Powder—based additive manufacturing processes for producing integral parts with multiple metallic materials are disclosed. The integral parts are printed as single pieces by joining different metallic materials together during printing. A combination of different powder-based additive manufacturing processes or the same process can be used to produce the integral part.

Claims

exact text as granted — not AI-modified
What is claimed is: 
     
         1 . A multi material additive manufacturing system, comprising:
 a first print system configured to print a first section of a part on a build plate using a first powder metallic material; wherein the first print system comprises an energy source configured to melt and fuse the first powder metallic material and form the first section in a layer-by-layer fashion;   a second print system; and   an alignment system configured to align the build plate with the second print system;
 wherein the second print system is configured to print a second section of the part using a second powder metallic material; wherein the second print system comprises an energy source configured to melt and fuse a portion of the first section and the second powder metallic material together at an interface between the first and second sections such that the second section is printed on the first section and the part is printed as an integral piece; 
   wherein the first and second powder metallic materials are different.

Data
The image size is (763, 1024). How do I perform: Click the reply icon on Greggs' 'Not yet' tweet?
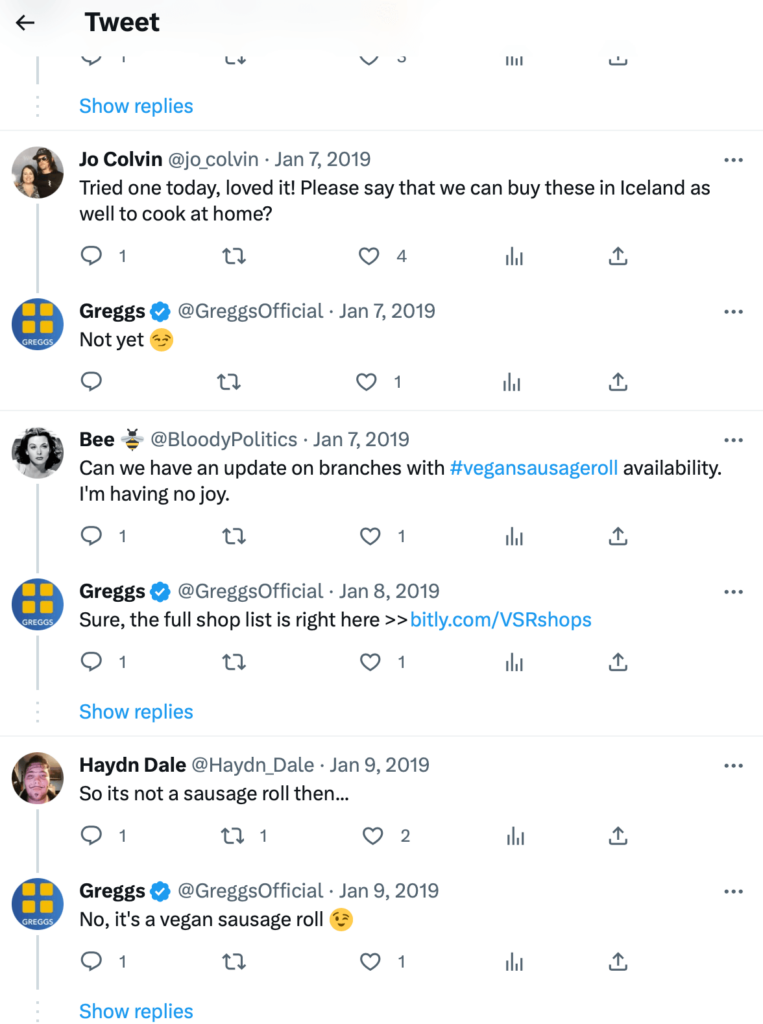(91, 382)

Your instructions
Copy the patent text starting with "Powder—based additive manufacturing" and going on through "the integral part.", substituting "metal alloys" for each occurrence of "metallic materials".

Expected output
Powder—based additive manufacturing processes for producing integral parts with multiple metal alloys are disclosed. The integral parts are printed as single pieces by joining different metal alloys together during printing. A combination of different powder-based additive manufacturing processes or the same process can be used to produce the integral part.